Directive →
In the post about YouTube ads on O&C Lands, which organization does the first comment say paid for the ad?

Excerpt provided below:

Wonder Who is Funding Ads on Youtube About O&C Lands?

This morning I was looking up some music on Youtube for one of my other hobbies, and got an ad about “write Senator Wyden about O&C Lands” . It said “a balanced approach is best but no clearcutting.” It kind of creeps me out that that could have been targeted at me (or they have enough money to go after random people in Colorado), but I wonder who is doing this, and how much it costs to put it on Youtube?

I’d be interested if anyone else has seen this or other ads.. then perhaps we can check the organization’s 990 and figure it out next year.

11 thoughts on “Wonder Who is Funding Ads on Youtube About O&C Lands?”

  1. If we’re watching the same ad on YouTube, the ad itself ends with “paid for by Coalition for Our O&C Lands” and a website:

    http://oclands.org

    The website has a “Who We Are” tab that lists several organizations and businesses.

    Reply
  2. Is this the Ad Sharon?

End of Excerpt provided.
Stored data below:

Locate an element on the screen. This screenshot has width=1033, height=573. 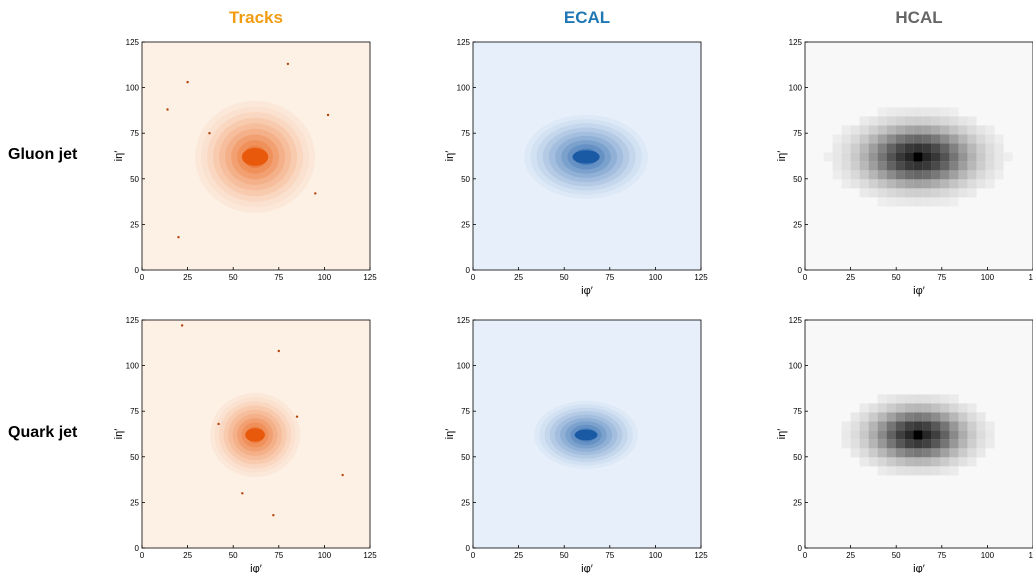
panel-quark-tracks: 00 25 25 50 50 75 75 100 100 125 125 iφ′ iη′ is located at coordinates (245, 444).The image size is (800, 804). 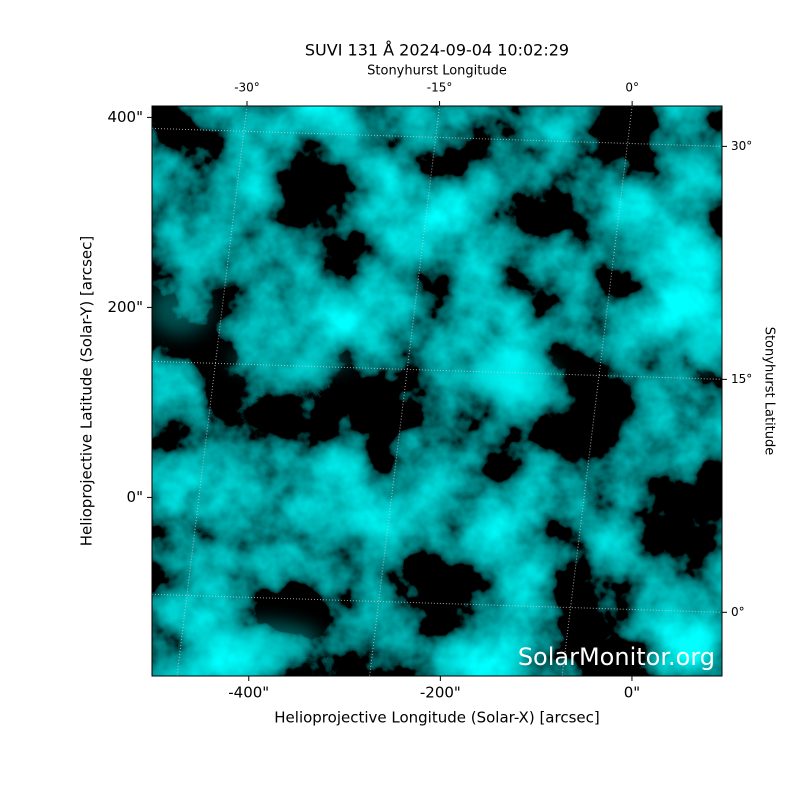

End of Stored data.

Task answer →
The Coalition for Our O&C Lands.